-- DATA FOR THIS EXERCISE follows --

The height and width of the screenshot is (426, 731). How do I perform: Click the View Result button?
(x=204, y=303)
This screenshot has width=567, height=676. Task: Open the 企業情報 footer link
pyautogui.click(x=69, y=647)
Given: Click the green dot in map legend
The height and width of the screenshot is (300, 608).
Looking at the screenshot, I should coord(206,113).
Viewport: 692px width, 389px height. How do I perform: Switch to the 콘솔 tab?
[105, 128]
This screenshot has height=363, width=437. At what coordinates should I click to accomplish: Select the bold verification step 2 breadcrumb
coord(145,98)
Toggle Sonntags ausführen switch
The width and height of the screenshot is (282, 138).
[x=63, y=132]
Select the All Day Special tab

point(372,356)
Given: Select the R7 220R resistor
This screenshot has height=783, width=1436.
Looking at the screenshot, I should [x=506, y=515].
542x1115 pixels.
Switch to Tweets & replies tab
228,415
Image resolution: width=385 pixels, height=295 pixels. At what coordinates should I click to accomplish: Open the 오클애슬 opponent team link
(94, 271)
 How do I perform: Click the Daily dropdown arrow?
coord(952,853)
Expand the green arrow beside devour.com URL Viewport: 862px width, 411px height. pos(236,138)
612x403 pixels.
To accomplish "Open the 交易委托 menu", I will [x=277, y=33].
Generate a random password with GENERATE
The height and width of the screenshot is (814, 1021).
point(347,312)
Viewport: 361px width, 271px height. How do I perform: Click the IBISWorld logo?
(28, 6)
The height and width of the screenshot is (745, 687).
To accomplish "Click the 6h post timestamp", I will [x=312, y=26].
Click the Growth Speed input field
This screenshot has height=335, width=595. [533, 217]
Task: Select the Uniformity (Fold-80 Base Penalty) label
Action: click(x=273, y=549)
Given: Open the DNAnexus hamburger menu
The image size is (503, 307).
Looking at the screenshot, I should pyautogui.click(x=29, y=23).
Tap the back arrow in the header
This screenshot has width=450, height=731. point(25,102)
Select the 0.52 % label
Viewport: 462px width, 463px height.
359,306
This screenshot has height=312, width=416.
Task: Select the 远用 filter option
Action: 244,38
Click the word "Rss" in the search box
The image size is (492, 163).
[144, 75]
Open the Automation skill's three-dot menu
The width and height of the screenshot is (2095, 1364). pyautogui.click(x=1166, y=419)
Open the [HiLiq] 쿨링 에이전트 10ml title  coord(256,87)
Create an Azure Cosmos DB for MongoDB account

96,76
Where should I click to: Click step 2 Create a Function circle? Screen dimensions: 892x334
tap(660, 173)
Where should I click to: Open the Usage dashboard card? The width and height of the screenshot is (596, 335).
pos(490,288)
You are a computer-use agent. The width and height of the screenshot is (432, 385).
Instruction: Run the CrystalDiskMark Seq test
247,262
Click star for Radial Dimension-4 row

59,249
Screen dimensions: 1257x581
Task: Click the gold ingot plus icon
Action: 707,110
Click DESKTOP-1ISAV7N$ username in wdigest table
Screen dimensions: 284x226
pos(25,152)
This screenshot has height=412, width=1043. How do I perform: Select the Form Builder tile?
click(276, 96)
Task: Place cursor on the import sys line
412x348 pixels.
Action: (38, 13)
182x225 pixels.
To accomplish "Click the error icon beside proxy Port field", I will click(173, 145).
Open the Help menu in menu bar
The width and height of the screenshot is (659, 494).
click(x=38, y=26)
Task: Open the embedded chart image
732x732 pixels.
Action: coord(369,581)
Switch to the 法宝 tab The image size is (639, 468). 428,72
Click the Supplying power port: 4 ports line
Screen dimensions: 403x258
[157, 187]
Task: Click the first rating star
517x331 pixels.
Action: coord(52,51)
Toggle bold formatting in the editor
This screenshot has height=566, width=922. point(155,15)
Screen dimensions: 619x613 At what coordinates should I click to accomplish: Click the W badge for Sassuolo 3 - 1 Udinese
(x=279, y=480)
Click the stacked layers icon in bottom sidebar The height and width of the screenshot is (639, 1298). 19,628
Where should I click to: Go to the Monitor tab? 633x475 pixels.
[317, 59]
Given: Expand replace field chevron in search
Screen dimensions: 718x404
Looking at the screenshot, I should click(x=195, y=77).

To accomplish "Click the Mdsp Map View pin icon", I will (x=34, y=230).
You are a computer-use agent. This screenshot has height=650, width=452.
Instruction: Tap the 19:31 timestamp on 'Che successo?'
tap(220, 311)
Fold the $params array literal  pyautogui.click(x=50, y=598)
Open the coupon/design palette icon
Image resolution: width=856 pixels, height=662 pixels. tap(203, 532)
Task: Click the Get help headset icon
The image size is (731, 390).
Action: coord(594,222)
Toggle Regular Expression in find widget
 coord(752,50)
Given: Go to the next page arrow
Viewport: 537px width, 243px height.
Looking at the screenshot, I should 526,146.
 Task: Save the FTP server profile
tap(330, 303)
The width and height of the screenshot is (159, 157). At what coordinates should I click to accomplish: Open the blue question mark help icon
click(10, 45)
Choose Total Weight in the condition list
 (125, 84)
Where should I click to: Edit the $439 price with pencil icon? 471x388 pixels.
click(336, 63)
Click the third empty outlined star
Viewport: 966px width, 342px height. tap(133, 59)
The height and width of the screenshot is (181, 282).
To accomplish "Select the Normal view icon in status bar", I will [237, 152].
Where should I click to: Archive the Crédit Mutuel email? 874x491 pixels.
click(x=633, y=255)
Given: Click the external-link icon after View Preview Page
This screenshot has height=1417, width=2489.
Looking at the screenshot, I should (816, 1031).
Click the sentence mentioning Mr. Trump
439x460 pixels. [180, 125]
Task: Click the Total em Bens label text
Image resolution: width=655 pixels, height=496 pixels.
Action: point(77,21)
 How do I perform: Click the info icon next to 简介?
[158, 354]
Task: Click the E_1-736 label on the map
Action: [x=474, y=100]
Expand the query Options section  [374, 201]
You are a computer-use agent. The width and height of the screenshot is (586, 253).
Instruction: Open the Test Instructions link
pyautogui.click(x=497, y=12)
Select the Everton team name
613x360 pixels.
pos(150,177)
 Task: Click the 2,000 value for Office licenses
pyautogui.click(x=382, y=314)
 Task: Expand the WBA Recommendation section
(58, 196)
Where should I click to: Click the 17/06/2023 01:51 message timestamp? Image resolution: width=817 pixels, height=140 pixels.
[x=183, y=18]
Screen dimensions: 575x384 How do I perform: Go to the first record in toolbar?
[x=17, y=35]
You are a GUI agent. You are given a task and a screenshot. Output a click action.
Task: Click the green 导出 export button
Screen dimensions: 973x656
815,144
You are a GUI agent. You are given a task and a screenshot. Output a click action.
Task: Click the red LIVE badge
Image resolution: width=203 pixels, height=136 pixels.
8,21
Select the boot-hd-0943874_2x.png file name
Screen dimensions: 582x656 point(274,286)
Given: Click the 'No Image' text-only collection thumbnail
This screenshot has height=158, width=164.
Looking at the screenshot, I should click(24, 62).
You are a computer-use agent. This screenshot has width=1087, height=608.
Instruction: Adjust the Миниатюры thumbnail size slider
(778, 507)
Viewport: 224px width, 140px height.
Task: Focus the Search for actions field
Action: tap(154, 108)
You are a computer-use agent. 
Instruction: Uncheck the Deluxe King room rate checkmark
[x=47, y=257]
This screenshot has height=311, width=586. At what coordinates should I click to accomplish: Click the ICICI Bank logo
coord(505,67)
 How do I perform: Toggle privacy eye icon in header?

-- DATA FOR THIS EXERCISE concluded --

_ASSIGNMENT_: Word for word, reproduce every line of the data.

_OUTPUT_:
The height and width of the screenshot is (426, 731). How do I perform: Click the View Result button?
(x=204, y=303)
This screenshot has width=567, height=676. Task: Open the 企業情報 footer link
pyautogui.click(x=69, y=647)
Given: Click the green dot in map legend
The height and width of the screenshot is (300, 608).
Looking at the screenshot, I should coord(206,113).
Viewport: 692px width, 389px height. How do I perform: Switch to the 콘솔 tab?
[105, 128]
This screenshot has height=363, width=437. At what coordinates should I click to accomplish: Select the bold verification step 2 breadcrumb
coord(145,98)
Toggle Sonntags ausführen switch
The width and height of the screenshot is (282, 138).
[x=63, y=132]
Select the All Day Special tab

point(372,356)
Given: Select the R7 220R resistor
This screenshot has height=783, width=1436.
Looking at the screenshot, I should [x=506, y=515].
542x1115 pixels.
Switch to Tweets & replies tab
228,415
Image resolution: width=385 pixels, height=295 pixels. At what coordinates should I click to accomplish: Open the 오클애슬 opponent team link
(94, 271)
 How do I perform: Click the Daily dropdown arrow?
coord(952,853)
Expand the green arrow beside devour.com URL Viewport: 862px width, 411px height. pos(236,138)
612x403 pixels.
To accomplish "Open the 交易委托 menu", I will [x=277, y=33].
Generate a random password with GENERATE
The height and width of the screenshot is (814, 1021).
point(347,312)
Viewport: 361px width, 271px height. How do I perform: Click the IBISWorld logo?
(28, 6)
The height and width of the screenshot is (745, 687).
To accomplish "Click the 6h post timestamp", I will [x=312, y=26].
Click the Growth Speed input field
This screenshot has height=335, width=595. [533, 217]
Task: Select the Uniformity (Fold-80 Base Penalty) label
Action: click(x=273, y=549)
Given: Open the DNAnexus hamburger menu
The image size is (503, 307).
Looking at the screenshot, I should pyautogui.click(x=29, y=23).
Tap the back arrow in the header
This screenshot has width=450, height=731. point(25,102)
Select the 0.52 % label
Viewport: 462px width, 463px height.
359,306
This screenshot has height=312, width=416.
Task: Select the 远用 filter option
Action: 244,38
Click the word "Rss" in the search box
The image size is (492, 163).
[144, 75]
Open the Automation skill's three-dot menu
The width and height of the screenshot is (2095, 1364). pyautogui.click(x=1166, y=419)
Open the [HiLiq] 쿨링 에이전트 10ml title  coord(256,87)
Create an Azure Cosmos DB for MongoDB account

96,76
Where should I click to: Click step 2 Create a Function circle? Screen dimensions: 892x334
tap(660, 173)
Where should I click to: Open the Usage dashboard card? The width and height of the screenshot is (596, 335).
pos(490,288)
You are a computer-use agent. The width and height of the screenshot is (432, 385).
Instruction: Run the CrystalDiskMark Seq test
247,262
Click star for Radial Dimension-4 row

59,249
Screen dimensions: 1257x581
Task: Click the gold ingot plus icon
Action: 707,110
Click DESKTOP-1ISAV7N$ username in wdigest table
Screen dimensions: 284x226
pos(25,152)
This screenshot has height=412, width=1043. How do I perform: Select the Form Builder tile?
click(276, 96)
Task: Place cursor on the import sys line
412x348 pixels.
Action: (38, 13)
182x225 pixels.
To accomplish "Click the error icon beside proxy Port field", I will click(173, 145).
Open the Help menu in menu bar
The width and height of the screenshot is (659, 494).
click(x=38, y=26)
Task: Open the embedded chart image
732x732 pixels.
Action: coord(369,581)
Switch to the 法宝 tab The image size is (639, 468). 428,72
Click the Supplying power port: 4 ports line
Screen dimensions: 403x258
[157, 187]
Task: Click the first rating star
517x331 pixels.
Action: coord(52,51)
Toggle bold formatting in the editor
This screenshot has height=566, width=922. point(155,15)
Screen dimensions: 619x613 At what coordinates should I click to accomplish: Click the W badge for Sassuolo 3 - 1 Udinese
(x=279, y=480)
Click the stacked layers icon in bottom sidebar The height and width of the screenshot is (639, 1298). 19,628
Where should I click to: Go to the Monitor tab? 633x475 pixels.
[317, 59]
Given: Expand replace field chevron in search
Screen dimensions: 718x404
Looking at the screenshot, I should click(x=195, y=77).

To accomplish "Click the Mdsp Map View pin icon", I will (x=34, y=230).
You are a computer-use agent. This screenshot has height=650, width=452.
Instruction: Tap the 19:31 timestamp on 'Che successo?'
tap(220, 311)
Fold the $params array literal  pyautogui.click(x=50, y=598)
Open the coupon/design palette icon
Image resolution: width=856 pixels, height=662 pixels. tap(203, 532)
Task: Click the Get help headset icon
The image size is (731, 390).
Action: coord(594,222)
Toggle Regular Expression in find widget
 coord(752,50)
Given: Go to the next page arrow
Viewport: 537px width, 243px height.
Looking at the screenshot, I should 526,146.
 Task: Save the FTP server profile
tap(330, 303)
The width and height of the screenshot is (159, 157). At what coordinates should I click to accomplish: Open the blue question mark help icon
click(10, 45)
Choose Total Weight in the condition list
 (125, 84)
Where should I click to: Edit the $439 price with pencil icon? 471x388 pixels.
click(336, 63)
Click the third empty outlined star
Viewport: 966px width, 342px height. tap(133, 59)
The height and width of the screenshot is (181, 282).
To accomplish "Select the Normal view icon in status bar", I will [237, 152].
Where should I click to: Archive the Crédit Mutuel email? 874x491 pixels.
click(x=633, y=255)
Given: Click the external-link icon after View Preview Page
This screenshot has height=1417, width=2489.
Looking at the screenshot, I should (816, 1031).
Click the sentence mentioning Mr. Trump
439x460 pixels. [180, 125]
Task: Click the Total em Bens label text
Image resolution: width=655 pixels, height=496 pixels.
Action: point(77,21)
 How do I perform: Click the info icon next to 简介?
[158, 354]
Task: Click the E_1-736 label on the map
Action: [x=474, y=100]
Expand the query Options section  [374, 201]
You are a computer-use agent. The width and height of the screenshot is (586, 253).
Instruction: Open the Test Instructions link
pyautogui.click(x=497, y=12)
Select the Everton team name
613x360 pixels.
pos(150,177)
 Task: Click the 2,000 value for Office licenses
pyautogui.click(x=382, y=314)
 Task: Expand the WBA Recommendation section
(58, 196)
Where should I click to: Click the 17/06/2023 01:51 message timestamp? Image resolution: width=817 pixels, height=140 pixels.
[x=183, y=18]
Screen dimensions: 575x384 How do I perform: Go to the first record in toolbar?
[x=17, y=35]
You are a GUI agent. You are given a task and a screenshot. Output a click action.
Task: Click the green 导出 export button
Screen dimensions: 973x656
815,144
You are a GUI agent. You are given a task and a screenshot. Output a click action.
Task: Click the red LIVE badge
Image resolution: width=203 pixels, height=136 pixels.
8,21
Select the boot-hd-0943874_2x.png file name
Screen dimensions: 582x656 point(274,286)
Given: Click the 'No Image' text-only collection thumbnail
This screenshot has height=158, width=164.
Looking at the screenshot, I should click(24, 62).
You are a computer-use agent. This screenshot has width=1087, height=608.
Instruction: Adjust the Миниатюры thumbnail size slider
(778, 507)
Viewport: 224px width, 140px height.
Task: Focus the Search for actions field
Action: tap(154, 108)
You are a computer-use agent. 
Instruction: Uncheck the Deluxe King room rate checkmark
[x=47, y=257]
This screenshot has height=311, width=586. At what coordinates should I click to accomplish: Click the ICICI Bank logo
coord(505,67)
 How do I perform: Toggle privacy eye icon in header?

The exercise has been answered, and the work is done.